▸ DATA ROWS
--

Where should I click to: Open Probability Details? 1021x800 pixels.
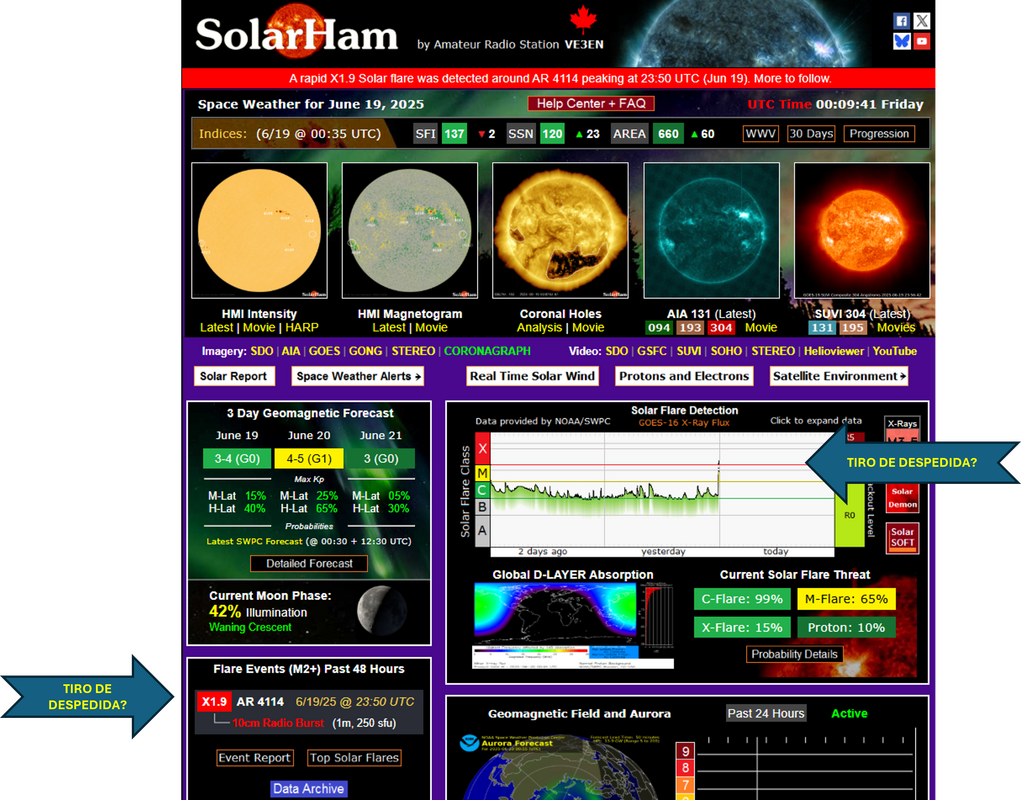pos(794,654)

--

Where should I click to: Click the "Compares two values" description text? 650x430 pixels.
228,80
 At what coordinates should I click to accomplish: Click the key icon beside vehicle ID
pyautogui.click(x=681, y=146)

--

Rewrite the entries from the line that contains "Where should I click to: Open" through the line that contains "pos(794,654)", keeping the requests and multiplying every coordinate in the answers by 0.9, rounded to the nearest whole number with halves going up. Reproduce only those lines, and omit the pictures.

Where should I click to: Open Probability Details? 1021x800 pixels.
pos(715,589)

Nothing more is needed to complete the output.